Uno degli assunti della comunicazione nonviolenta[1] riguarda il sentimento di compassione che dovrebbe condurci, mentre comunichiamo, a riconoscere come reali, vivi, sia i nostri bisogni sia quelli degli altri, con cui stiamo entrando in relazione. Un’empatia diffusa che dovrebbe spingerci verso una comunicazione autentica.
La nostra società egocentrica, tuttavia, propone stili di comunicazione sempre più autoriferiti, che virano in una direzione opposta, fatta di aggressività e prevaricazione e si alimentano nella non curanza e nell’indifferenza degli interlocutori coinvolti. Questa deriva è presente ad ogni livello sociale e non è un caso che, anche a livello politico, il dialogo istituzionalmente orientato all’interno del Parlamento sembri essere considerato, ormai, un puro accessorio burocratico.

[Voci di puntamento per testo ed elementi]
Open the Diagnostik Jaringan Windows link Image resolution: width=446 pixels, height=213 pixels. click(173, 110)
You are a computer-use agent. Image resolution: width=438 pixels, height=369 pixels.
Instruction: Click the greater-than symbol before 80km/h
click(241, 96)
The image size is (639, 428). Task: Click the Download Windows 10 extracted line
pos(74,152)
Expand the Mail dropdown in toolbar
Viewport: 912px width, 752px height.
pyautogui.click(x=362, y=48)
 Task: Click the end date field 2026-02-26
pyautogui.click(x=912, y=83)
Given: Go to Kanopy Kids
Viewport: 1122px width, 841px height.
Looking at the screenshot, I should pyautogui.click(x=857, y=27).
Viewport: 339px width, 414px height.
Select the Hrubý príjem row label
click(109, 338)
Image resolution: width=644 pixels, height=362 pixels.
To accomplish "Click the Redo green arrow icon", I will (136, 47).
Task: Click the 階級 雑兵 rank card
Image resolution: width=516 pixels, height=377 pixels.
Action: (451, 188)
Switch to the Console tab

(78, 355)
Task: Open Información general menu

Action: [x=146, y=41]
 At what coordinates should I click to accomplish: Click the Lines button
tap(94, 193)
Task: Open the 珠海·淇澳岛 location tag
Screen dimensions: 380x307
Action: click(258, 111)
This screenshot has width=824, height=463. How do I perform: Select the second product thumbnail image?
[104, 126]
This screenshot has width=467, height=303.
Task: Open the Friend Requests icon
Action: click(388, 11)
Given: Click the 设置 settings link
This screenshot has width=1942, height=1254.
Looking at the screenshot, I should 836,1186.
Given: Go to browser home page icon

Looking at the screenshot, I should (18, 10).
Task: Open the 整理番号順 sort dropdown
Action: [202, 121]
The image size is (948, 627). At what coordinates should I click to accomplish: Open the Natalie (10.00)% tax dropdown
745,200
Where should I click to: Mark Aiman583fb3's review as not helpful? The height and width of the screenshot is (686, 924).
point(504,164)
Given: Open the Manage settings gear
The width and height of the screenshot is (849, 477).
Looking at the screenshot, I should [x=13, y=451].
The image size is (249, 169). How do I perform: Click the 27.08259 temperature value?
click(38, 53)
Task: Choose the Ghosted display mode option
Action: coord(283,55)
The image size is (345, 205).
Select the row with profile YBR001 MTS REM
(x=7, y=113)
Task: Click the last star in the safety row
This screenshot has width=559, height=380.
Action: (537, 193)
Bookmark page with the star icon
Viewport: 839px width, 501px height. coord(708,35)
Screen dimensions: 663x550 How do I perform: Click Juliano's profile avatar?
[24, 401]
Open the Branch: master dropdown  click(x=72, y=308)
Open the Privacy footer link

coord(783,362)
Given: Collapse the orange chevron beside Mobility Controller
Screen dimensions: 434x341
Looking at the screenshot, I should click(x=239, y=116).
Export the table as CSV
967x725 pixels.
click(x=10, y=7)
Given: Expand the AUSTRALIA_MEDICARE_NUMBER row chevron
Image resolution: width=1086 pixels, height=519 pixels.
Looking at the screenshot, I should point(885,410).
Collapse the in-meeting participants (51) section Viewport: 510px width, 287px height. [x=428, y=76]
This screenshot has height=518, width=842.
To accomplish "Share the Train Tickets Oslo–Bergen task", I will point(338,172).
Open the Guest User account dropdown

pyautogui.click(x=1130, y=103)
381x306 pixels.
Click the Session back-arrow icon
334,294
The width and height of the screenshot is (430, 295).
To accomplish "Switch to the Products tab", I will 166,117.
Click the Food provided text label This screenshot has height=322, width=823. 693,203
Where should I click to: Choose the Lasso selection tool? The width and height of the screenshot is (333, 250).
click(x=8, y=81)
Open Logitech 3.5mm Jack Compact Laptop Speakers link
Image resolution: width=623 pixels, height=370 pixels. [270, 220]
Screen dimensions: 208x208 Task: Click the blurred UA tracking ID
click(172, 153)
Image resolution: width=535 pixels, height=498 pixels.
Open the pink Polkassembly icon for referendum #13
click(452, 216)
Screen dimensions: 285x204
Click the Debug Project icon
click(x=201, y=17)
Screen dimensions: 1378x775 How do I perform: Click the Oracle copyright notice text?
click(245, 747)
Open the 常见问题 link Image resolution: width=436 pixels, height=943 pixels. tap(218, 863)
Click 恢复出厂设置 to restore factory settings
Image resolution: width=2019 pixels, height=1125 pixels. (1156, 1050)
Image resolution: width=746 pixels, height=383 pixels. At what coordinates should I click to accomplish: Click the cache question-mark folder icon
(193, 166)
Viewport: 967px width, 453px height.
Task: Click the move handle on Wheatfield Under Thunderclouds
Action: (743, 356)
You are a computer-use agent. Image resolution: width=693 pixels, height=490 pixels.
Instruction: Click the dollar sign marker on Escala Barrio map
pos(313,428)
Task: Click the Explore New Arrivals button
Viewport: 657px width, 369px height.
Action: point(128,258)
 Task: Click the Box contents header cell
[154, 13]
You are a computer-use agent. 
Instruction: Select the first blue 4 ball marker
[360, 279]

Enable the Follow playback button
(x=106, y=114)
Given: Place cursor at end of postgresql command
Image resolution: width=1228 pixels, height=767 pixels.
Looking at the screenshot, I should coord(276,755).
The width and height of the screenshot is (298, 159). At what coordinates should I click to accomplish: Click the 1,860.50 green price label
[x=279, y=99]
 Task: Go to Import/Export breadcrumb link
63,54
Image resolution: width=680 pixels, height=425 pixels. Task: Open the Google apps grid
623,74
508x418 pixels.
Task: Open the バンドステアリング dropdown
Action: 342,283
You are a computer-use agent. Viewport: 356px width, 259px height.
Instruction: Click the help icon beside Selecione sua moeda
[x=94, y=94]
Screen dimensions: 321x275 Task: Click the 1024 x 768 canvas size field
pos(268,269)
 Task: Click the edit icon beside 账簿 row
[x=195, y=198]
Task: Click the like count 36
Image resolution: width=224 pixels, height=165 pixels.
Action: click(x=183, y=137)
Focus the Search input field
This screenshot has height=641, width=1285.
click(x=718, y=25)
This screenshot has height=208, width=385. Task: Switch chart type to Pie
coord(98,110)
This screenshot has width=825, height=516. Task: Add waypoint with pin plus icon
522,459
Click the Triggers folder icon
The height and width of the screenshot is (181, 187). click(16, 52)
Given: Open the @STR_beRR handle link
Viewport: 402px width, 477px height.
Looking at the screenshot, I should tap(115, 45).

> **AZIONI RICHIESTE**:
#1 Nel testo sulla comunicazione nonviolenta, riscrivi tutto ciò che va da "La nostra società" fino a "puro accessorio burocratico.", sostituendo "Parlamento" con "Senato".
#2 Prosegui il testo sulla comunicazione nonviolenta a partire dal punto in cui si interrompe.

> **RISPOSTE AI COMPITI**:
#1
La nostra società egocentrica, tuttavia, propone stili di comunicazione sempre più autoriferiti, che virano in una direzione opposta, fatta di aggressività e prevaricazione e si alimentano nella non curanza e nell’indifferenza degli interlocutori coinvolti. Questa deriva è presente ad ogni livello sociale e non è un caso che, anche a livello politico, il dialogo istituzionalmente orientato all’interno del Senato sembri essere considerato, ormai, un puro accessorio burocratico.

#2
Probabilmente, tuttavia, prima di criticare e scandalizzarci per i modi in cui le istituzioni politiche portano avanti le loro forme comunicative o per le strategie discorsive incivili dominanti nei social o in TV, dovremmo riflettere sulle forme arroganti e inconsapevoli presenti nelle nostre relazioni quotidiane, tutt’altro che informate dalla comunicazione nonviolenta.
Abbiamo imparato a parlare prima sillabando, poi formulando intere parole, quindi costruendo frasi di senso compiuto. Lo abbiamo fatto in modo spontaneo, attraverso l’imprinting, ma anche grazie alla guida altrui. Ad ogni modo, dovremmo chiederci: siamo mai stati educati all’ascolto? Abbiamo mai imparato a prestare davvero attenzione a ciò che ci viene detto? Non credo proprio!
Ultimamente mi ritrovo sempre più spesso vittima di appostamenti ed agguati ad opera di colleghi e conoscenti, che mi agganciano di sottecchi, rendendomi interlocutrice forzata (e disagiata) dei loro infiniti monologhi.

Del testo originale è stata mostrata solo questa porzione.